You might try glass bead for the blaster. I’ve heard it works well without blasting away any detail.
The vibratory tumblers that I have SEEN WORK PRETTY GOOD.
Use a variety of materials, everything from SiC to sawdust
Jim
Ellen, we’re using SiC grit–would love to tell you the size but at the moment I don’t know it. I suspect it’s around 220, but…
I’ve seen the glass beads and have been wondering if it makes a difference WHICH glass you use–bead comes in soda-lime and boro. Someone on warmglass said blasting with bead makes the piece “brighter,” which puzzles me, but I do want to try it.
Jim, right now I’m testing the “medium” and “fine” grits, which I suspect are 400 and 600 but I’m trying to find confirmation. I’m using small plastic pellets as the filler medium, but I’m also looking at trying porcelain balls for burnishing, and (I’m also playing around with PMC) walnut shell for metals. Interestingly, several lapidary workers have suggested using the cross-shaped plastic spacers you buy for tilesetting, so I’m trying those, too.
I’m really encouraged by what I’m seeing in tests so far, although it’s a long, messy process and there’s a definite knack to doing it correctly.
Great post as always, Cynthia! Thanks for the refresher course on ultrasonic cleaners!
So I found again this page, Cynthia. I bookmarked it, and it will with me forever.
Thanks for the interesting info.
From my practice with glass beads they make the blast “whiter” . That is they make small fractures, you’d need a magnifier to see, and that reflects more light.Maybe useful for the picture type of blasting. Dangerous dust.
For a practice run with soda, and I’d love a second opinion, you could use el cheapo from a cheap car place. A jar on top of a basic gun, as in the pic. I posted. Do it outdoors, perfectly safe, and easily wipes or hoses of things.
I remember your frustration. My first cameos though small, were full layers and I carved the background away then handpolished it all back. Back about 2002 and I made my own burrs in the finer grits, from an old chinese jade carvers recipe. Ask if you’re interested.
Thanks, Peter. I’m heads-down in the vibratory tumbler tests right now, but I’m hoping to pick up a soda blaster in the next couple of weeks for testing.
And I’m definitely asking about the burrs. I’ve been told the grit size starts to limit out when you’re doing smaller and smaller tips, so that would be interesting to try. Thanks!
(Thanks for the nice notes, Havi and Tami)
Love this! Lots of great info. Now I’m looking for an ultrasound. Thanks!
Thank you for sharing your knowledge, your discoveries and your findings!
jenie yolland
Cynthia, does the ultrasonic cleaner work with the lid removed?
If so, that would allow you to clean a big piece by placing 1/2 of it into the cleaner, cleaning it, then flip and place the 2nd half into the cleaner and cleaning the second half.

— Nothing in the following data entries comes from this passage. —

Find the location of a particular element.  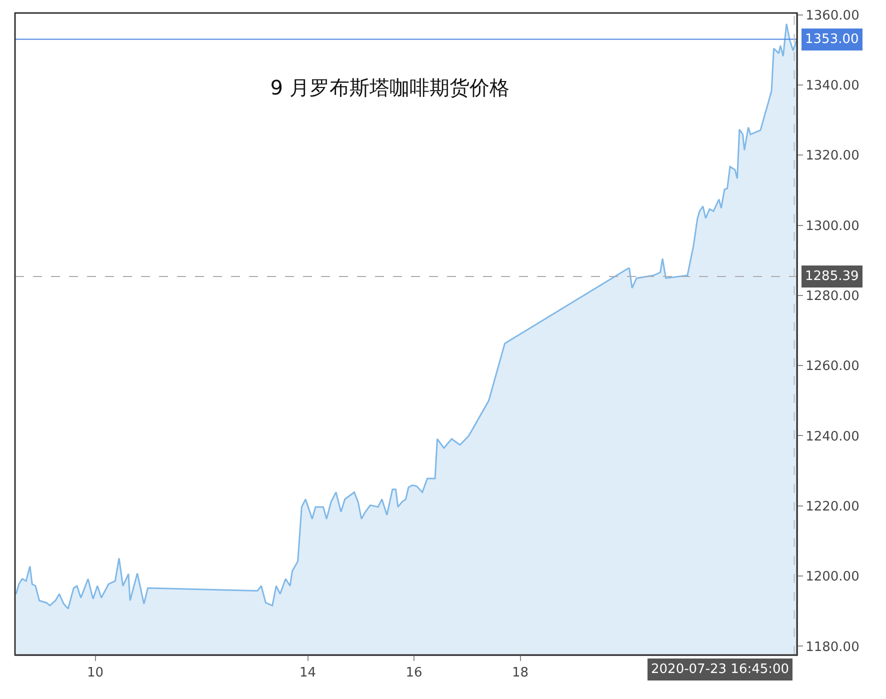

y-tick-label: 1220.00 is located at coordinates (833, 506).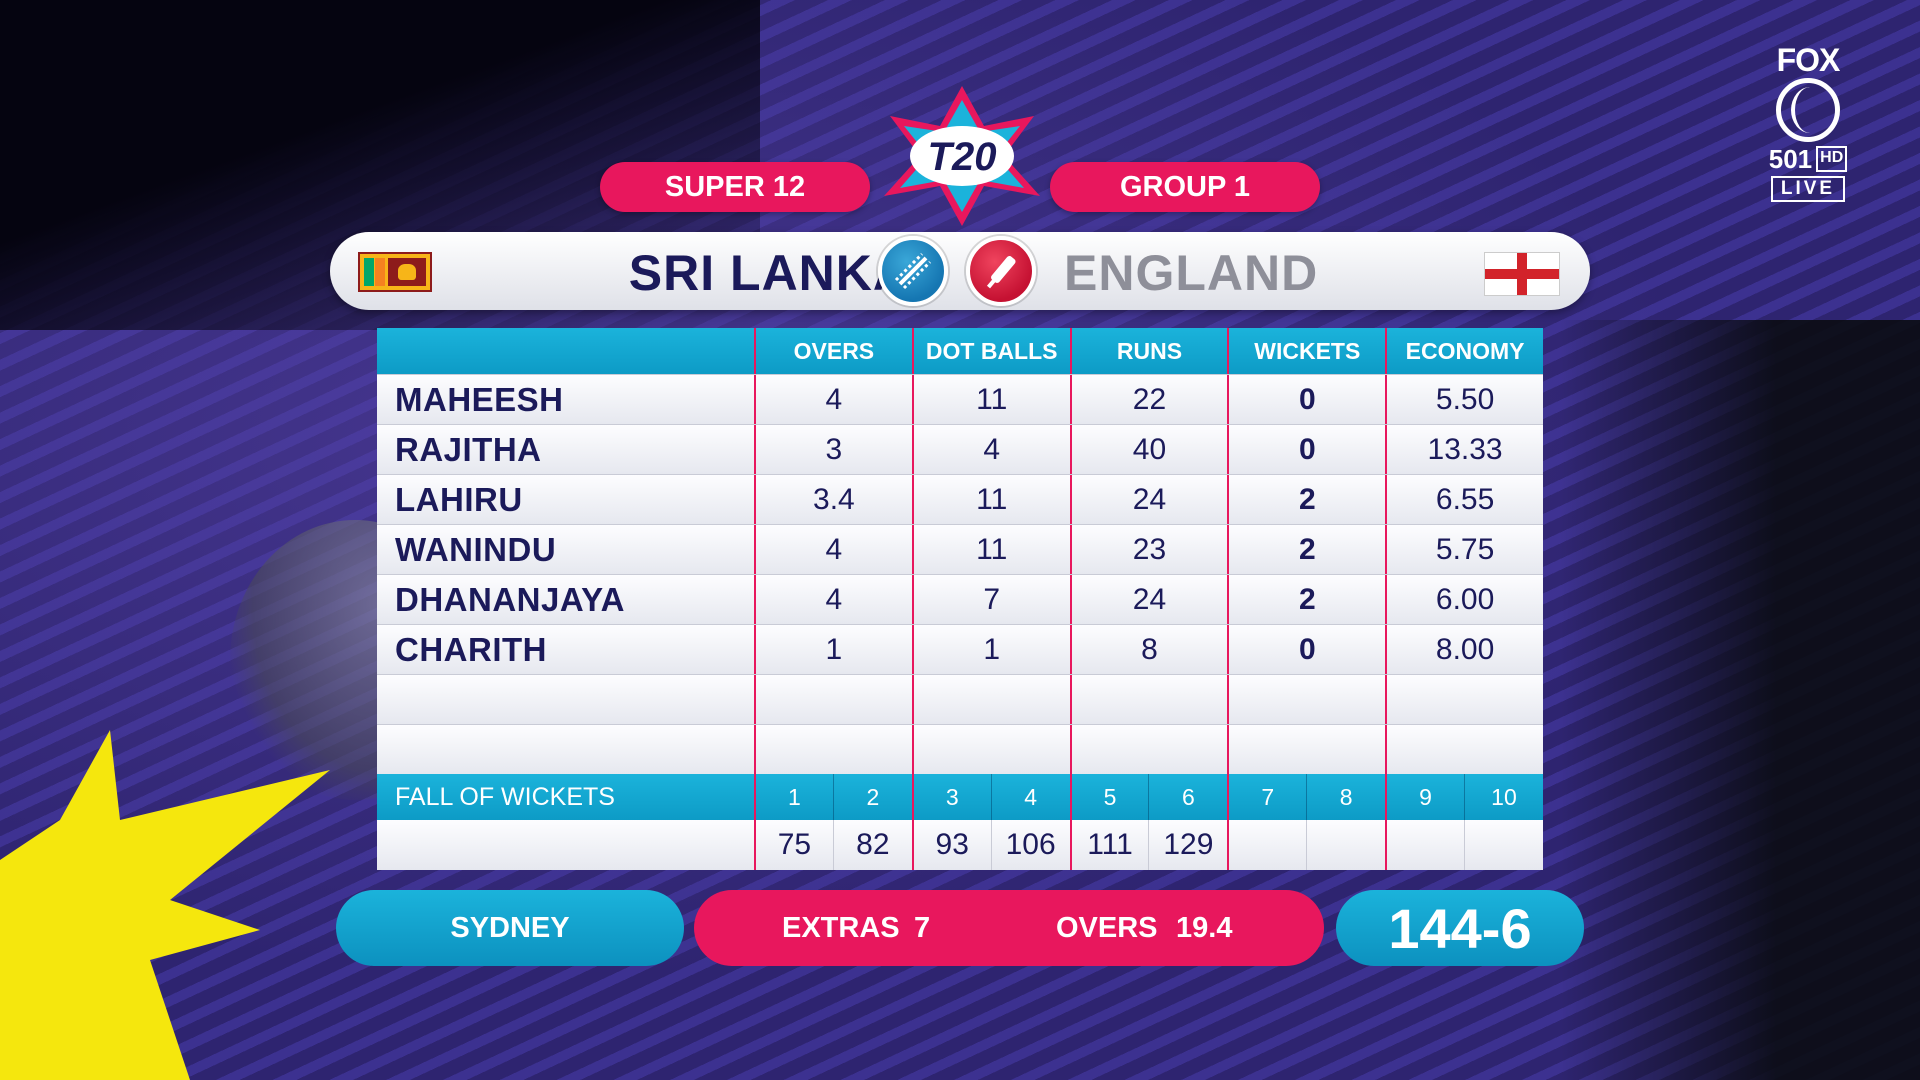  Describe the element at coordinates (1346, 797) in the screenshot. I see `wicket-number: 8` at that location.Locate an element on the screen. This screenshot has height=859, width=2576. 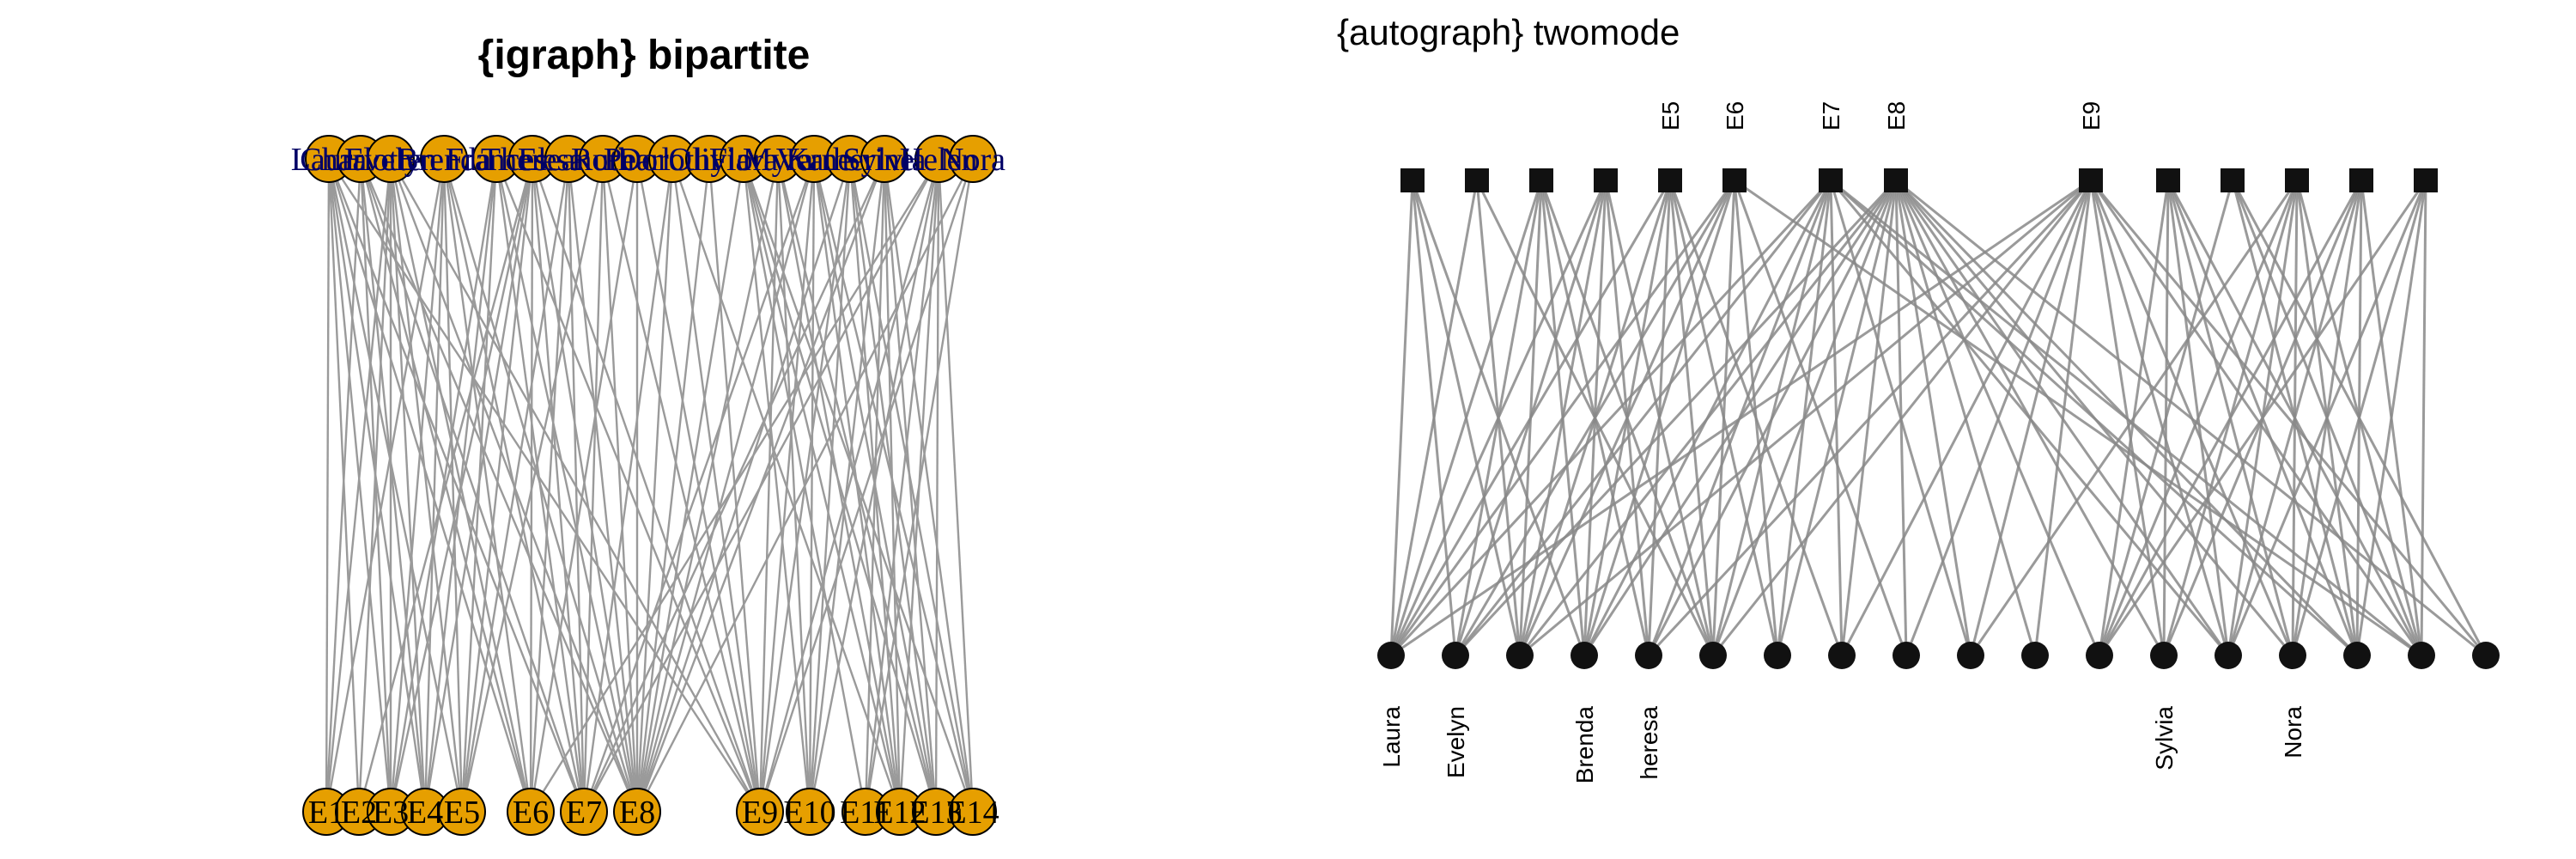
left-event-label: E1 is located at coordinates (326, 813).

Big ultrasonic cleaners are very expensive.
Peter
Peter, funny you should mention that. I’m working on a project right now where I’m doing exactly that, and it seems to work fine.
these work by causing cavitation bubbles in the liquid (the foreign debris are really nucleation sites), not by having the sound do the work directly. thus, anything submerged will be acted upon whether the lid is down or not.